Easy access to the BusinessOptics API, based on the python requests library.

For example:

```python
from businessoptics import Client

print Client(auth=('user@example.com', 'apikey')).workspace(123).query('ideaname').tuples()
```

Installation
------------
```bash
pip install businessoptics
```

Authentication
--------------

Construct a new Client.

Authentication details can either be passed in directly:
```python
client = Client(auth=('user@example.com', 'apikey'))
```

or be extracted from environment variables:

* BUSINESSOPTICS_EMAIL
* BUSINESSOPTICS_APIKEY

so you can go

```python
client = Client()
```

or from a `~/.businessoptics_client.config` JSON file of the form

```json
{
"user@example.com": "<apikey>",
"other@example.com": "<apikey>"
}
```

so you can easily switch between multiple users and create a client as below

```python
client = Client(auth="user@example.com")
```

Usage
-----

The client uses logging to show what it's doing, so make sure you have logging configured.

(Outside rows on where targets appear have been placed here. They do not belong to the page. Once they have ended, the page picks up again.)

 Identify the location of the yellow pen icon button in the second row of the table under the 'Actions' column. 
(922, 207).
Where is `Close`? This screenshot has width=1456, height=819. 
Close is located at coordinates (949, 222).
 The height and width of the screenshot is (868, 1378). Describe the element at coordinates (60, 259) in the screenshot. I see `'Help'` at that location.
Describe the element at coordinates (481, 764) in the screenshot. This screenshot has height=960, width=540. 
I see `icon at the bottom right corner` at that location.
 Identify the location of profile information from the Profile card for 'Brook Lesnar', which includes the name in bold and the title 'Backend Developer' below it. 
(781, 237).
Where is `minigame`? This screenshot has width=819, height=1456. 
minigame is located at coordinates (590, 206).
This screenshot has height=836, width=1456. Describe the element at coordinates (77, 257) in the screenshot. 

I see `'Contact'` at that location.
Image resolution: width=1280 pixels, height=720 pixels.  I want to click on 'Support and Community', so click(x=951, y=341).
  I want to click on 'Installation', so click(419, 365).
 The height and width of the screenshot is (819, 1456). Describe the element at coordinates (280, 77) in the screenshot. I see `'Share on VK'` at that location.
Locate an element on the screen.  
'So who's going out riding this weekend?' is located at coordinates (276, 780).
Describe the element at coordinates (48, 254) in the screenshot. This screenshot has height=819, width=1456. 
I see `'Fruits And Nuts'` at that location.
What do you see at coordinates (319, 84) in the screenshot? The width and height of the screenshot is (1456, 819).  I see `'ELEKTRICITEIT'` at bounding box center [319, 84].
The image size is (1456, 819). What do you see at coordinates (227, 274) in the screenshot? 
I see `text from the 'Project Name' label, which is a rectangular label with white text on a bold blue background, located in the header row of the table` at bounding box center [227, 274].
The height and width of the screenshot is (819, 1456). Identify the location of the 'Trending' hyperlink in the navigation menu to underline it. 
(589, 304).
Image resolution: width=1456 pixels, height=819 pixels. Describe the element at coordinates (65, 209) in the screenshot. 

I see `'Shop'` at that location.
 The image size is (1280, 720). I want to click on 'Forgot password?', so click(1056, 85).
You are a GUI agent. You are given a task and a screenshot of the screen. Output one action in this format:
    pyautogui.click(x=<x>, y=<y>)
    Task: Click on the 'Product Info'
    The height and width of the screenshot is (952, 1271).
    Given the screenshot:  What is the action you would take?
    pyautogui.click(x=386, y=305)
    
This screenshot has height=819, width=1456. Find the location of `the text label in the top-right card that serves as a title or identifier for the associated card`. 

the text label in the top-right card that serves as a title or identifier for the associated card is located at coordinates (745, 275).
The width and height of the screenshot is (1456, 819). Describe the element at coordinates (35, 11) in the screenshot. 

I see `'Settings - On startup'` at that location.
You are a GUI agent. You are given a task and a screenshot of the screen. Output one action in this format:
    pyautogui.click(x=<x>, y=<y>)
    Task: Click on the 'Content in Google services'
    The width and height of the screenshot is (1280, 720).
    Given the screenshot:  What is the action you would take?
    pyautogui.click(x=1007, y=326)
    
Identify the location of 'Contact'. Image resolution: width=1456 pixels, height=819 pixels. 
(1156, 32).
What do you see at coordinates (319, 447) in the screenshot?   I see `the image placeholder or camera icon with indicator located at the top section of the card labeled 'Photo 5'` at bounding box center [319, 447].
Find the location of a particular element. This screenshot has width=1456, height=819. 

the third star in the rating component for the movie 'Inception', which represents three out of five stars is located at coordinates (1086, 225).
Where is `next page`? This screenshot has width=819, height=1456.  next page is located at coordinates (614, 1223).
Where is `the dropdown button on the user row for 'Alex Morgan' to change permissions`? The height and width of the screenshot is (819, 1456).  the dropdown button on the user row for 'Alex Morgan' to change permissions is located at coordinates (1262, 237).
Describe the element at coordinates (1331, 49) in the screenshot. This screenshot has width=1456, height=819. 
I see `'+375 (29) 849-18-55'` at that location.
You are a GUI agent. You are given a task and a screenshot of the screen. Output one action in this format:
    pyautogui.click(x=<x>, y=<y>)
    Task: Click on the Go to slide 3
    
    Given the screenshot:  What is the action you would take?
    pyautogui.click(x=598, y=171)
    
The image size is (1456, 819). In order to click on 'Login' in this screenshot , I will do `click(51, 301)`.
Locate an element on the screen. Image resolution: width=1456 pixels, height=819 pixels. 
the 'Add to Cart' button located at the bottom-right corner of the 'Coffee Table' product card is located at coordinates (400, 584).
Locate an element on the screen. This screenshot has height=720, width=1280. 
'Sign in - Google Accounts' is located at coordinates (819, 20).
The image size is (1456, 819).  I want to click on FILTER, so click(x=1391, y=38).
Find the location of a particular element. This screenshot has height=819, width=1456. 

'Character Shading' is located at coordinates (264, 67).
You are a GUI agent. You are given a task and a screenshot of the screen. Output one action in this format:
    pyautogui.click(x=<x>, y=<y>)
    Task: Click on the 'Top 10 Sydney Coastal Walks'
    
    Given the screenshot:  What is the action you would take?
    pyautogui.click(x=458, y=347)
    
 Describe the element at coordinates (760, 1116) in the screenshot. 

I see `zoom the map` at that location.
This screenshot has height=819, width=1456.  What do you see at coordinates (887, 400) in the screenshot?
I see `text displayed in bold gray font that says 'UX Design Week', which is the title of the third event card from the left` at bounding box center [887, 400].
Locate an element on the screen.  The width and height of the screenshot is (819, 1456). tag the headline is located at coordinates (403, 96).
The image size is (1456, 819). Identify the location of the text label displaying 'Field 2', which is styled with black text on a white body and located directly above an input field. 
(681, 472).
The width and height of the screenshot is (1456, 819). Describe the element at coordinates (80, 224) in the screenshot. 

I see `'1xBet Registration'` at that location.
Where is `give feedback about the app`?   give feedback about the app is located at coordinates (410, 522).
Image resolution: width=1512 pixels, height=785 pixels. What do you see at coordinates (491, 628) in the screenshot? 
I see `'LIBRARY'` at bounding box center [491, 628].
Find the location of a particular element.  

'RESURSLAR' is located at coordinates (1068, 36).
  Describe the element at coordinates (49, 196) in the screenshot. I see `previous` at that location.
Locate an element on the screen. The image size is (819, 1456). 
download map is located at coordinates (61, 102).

A quick way to do this is as follows:

```python
from businessoptics import setup_quick_console_logging

setup_quick_console_logging()
```

### Run a query and download tuples

```python
client = Client()
workspace = client.workspace(123)

# For a single idea:
tuples = workspace.query('idea_name1').tuples()
# tuples is now a list of dictionaries

# For multiple ideas:
query = workspace.query(['idea_name1', 'idea_name2'])
tuples1 = query.tuples('idea_name1')
tuples2 = query.tuples('idea_name2')

# For large numbers of tuples:
for tup in query.tuple_generator('idea_name1'):
process(tup)

# Get a (possibly cached) pandas dataframe of tuples:
df = query.to_df('idea_name1')

# Quick queries have a similar API, e.g.
tuples = workspace.quick('idea_name1').tuples()
```

### Upload tuples to a dataset

```python
dataset = client.dataset(456)
dataset.upload_tuples(
[{'id': 1, 'name': 'alice'}],
[{'id': 2, 'name': 'bob'}],
)

# Or use a generator for large amounts of tuples, e.g.
def tuples():
for i, tup in enumerate(large_database_query()):
tup['id'] = i
yield tup

dataset.upload_tuples(tuples())

# Or upload a pandas DataFrame
df = pd.read_csv(...)
dataset.upload_df(df) # Uploads all the columns, but not the indexes
dataset.upload_df(df.reset_index()) # Uploads all the indexes as well

```

### Download a file from Google Drive

```python
from businessoptics import gdrive_file

# Get URL by clicking on a file and then 'Get shareable link' in Google Drive
gfile = gdrive_file('https://drive.google.com/open?id=ABCDEF123')

gfile.path() # The path to the downloaded file
gfile.open() # Open the file
gfile.unzip() # Unzip the file, returning a similar object. The zip must only contain one file
gfile.untar() # Untar the file. Similar to the above, but use for '.tar.gz'.
gfile.unzip('the_only_file_you_need.csv') # extract a specific file when there are many

# Read a zipped CSV into Pandas
df = pd.read_csv(gfile.unzip().path())
```

### Upload a file to Google Drive

```python
from businessoptics import upload_to_google_drive

# File will be called 'a_local_file.csv' on Google Drive
upload_to_google_drive('path/to/a_local_file.csv')

# File will be called 'name_on_drive.csv' on Google Drive
upload_to_google_drive('path/to/a_local_file.csv', 'name_on_drive.csv')

# File will be zipped before upload and will be called 'a_local_file.csv.zip' on Google Drive
upload_to_google_drive('path/to/a_local_file.csv', zipit=True)
```

### Controlling the download cache

If the `/global_cache` folder is present (e.g. it is on jupyter.businessoptics.net) then by default cached files (from `gdrive_file()` or `.to_df()`) are stored there and shared by everyone. This may lead to strange behaviour if multiple people are downloading the same behaviour. You can avoid this and only use the cache in your home folder as follows:

```python
from businessoptics import isolate_cache

isolate_cache()
```

### Generic API usage

Every Client instance has a base URL. All requests made from it start from that base, and you can optionally add more to the URL for the request. For example:

```python
client = Client() # client.base_url is ''
workspace = client.workspace(123) # workspace.base_url is '/api/v2/workspace/123'

# sends a GET request to /api/v2/workspace/123, returning metadata about the workspace
workspace.get()

# sends a GET request to /api/v2/workspace/123/query, returning the query history
# of the workspace
workspace.get('query')
```

The API responds with JSON which is automatically parsed into Python data structures, with a dictionary at the top.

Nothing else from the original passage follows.